Figure 1 shows representative axial slices for each stiffness parameter along with repeat scans that have been registered to the original scans. Figure 2 shows the mean over all subjects and repeats for each stiffness parameter, where the distributions have been registered to the MNI-ICBM2009c brain atlas⁷. Table 1 shows the mean and standard deviation for each stiffness parameter, separated for the grey and white matter and the repeat scans. A paired t-test shows that the gray and white matter distributions are not significantly different for any stiffness parameter. Figure 3 shows an example plot of a Bland-Altman analysis for one subject. Figure 4 shows a summarized repeatability analysis for each subject and stiffness parameter, separated for the grey and white matter.
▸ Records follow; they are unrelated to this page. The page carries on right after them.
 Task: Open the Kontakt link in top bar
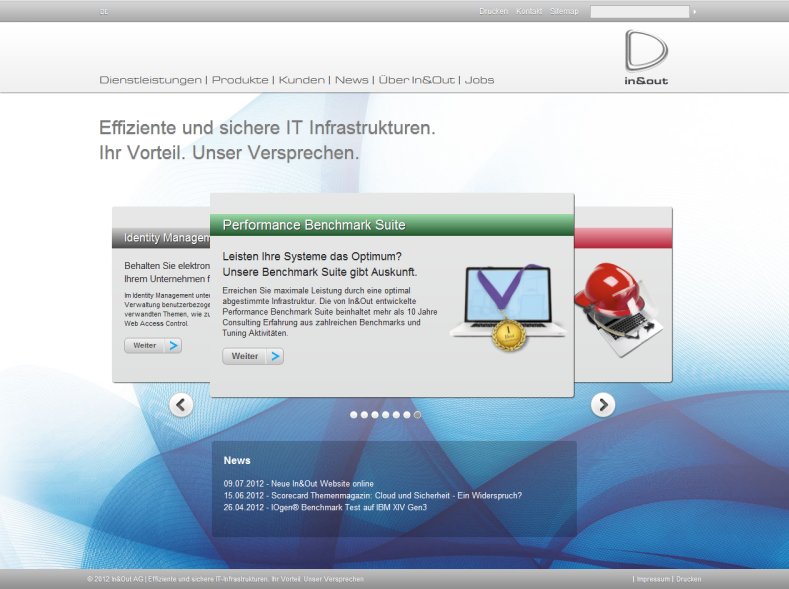[529, 12]
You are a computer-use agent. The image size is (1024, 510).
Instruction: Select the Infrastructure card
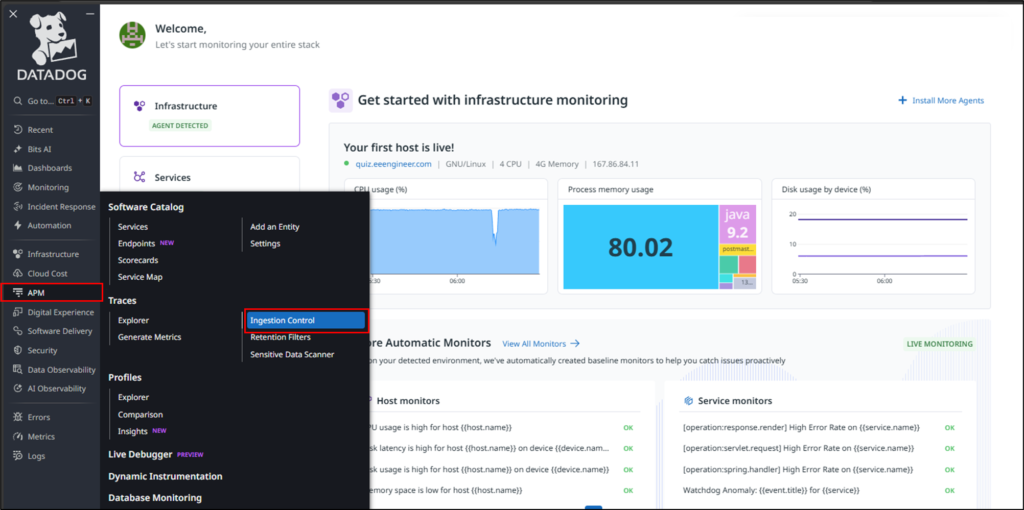(x=209, y=115)
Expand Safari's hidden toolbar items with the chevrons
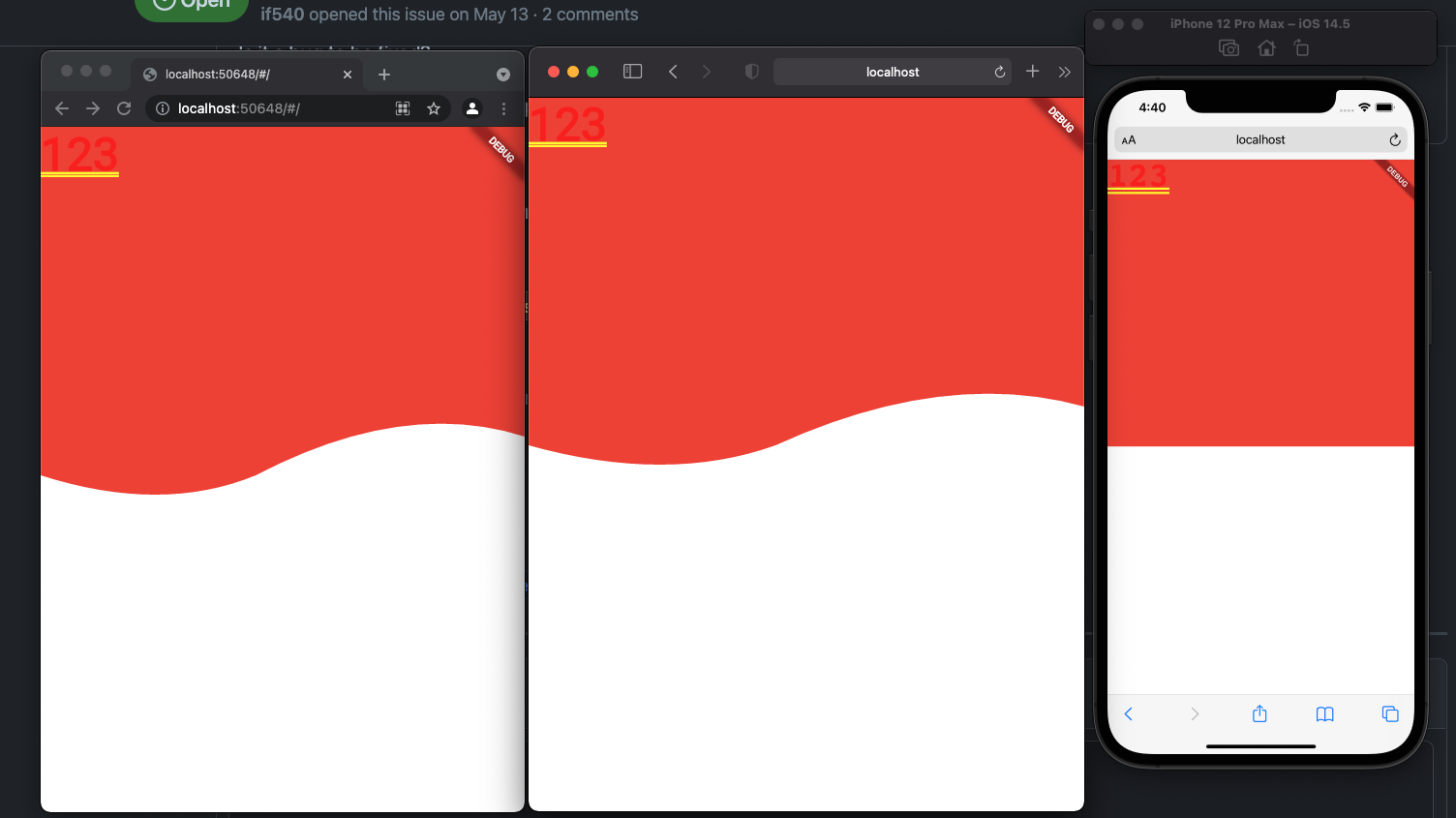 tap(1065, 71)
Each error bar represents a summarized Bland-Altman plot where the dot represents the mean of the two scans and the whiskers represent the limits of agreements.

Discussion

The mean distributions in Figure 1 shows a lot of structural features of the brain. In particular, the shear stiffness shows good agreement with the T1-weighted templates in each of the shown slices. This is also reflected in Figure 2, where again many features of the brain can be seen. Additionally, the repeat scans show very good agreement with the original scans, adding confidence to the repeatability. In some places along the periphery of the brain, bright areas of large values can be seen. Such “hotspots” are likely artifacts that arise due to the large quantity of cerebrospinal fluid (CSF) that exists along the boundary of the brain which moves significantly faster than the surrounding tissue, giving artifact-like values during the acquisition. Work is ongoing to mask such voxels but is not yet implemented for these results. The stiffness parameter distributions show very similar values in both scans for all parameters, as shown in Table 1. The grey and white matter also exhibit similar stiffness parameter, with white matter being only slightly stiffer on average. This is again reflected in Figure 3, where the same pattern is observed in all subjects. The comparative length of the two whiskers in an error bar captures the difference between the two scans. Some slight bias can be seen in some measurements, although this is likely predominantly an effect of the previously described hotspots as they appear sporadically between repeat scans. The non-uniqueness of the viscoelastic solution at low frequencies renders only comparative values of interest in this analysis. Future work aims to perform a regional analysis, as well as to integrate a poroelastic brain model in the NLI reconstruction scheme, which is shown to produce unique solutions even at low frequencies⁶.

Conclusion

In conclusion, 7T MRI measurements of cardiac-induced brain tissue deformation consistently allow for non-invasive estimation of brain stiffness, with good test-retest repeatability. Stiffness parameter distributions of the brain were reconstructed where the grey and white matter exhibit similar values. This method may be valuable for studying the effects of brain disease on tissue microstructure. Further optimization of the NLI reconstruction is still necessary, including testing a poroelastic model.

Acknowledgements

This research was supported by Vici Grant #18674 from the Netherlands Organization for Scientific Research (NWO).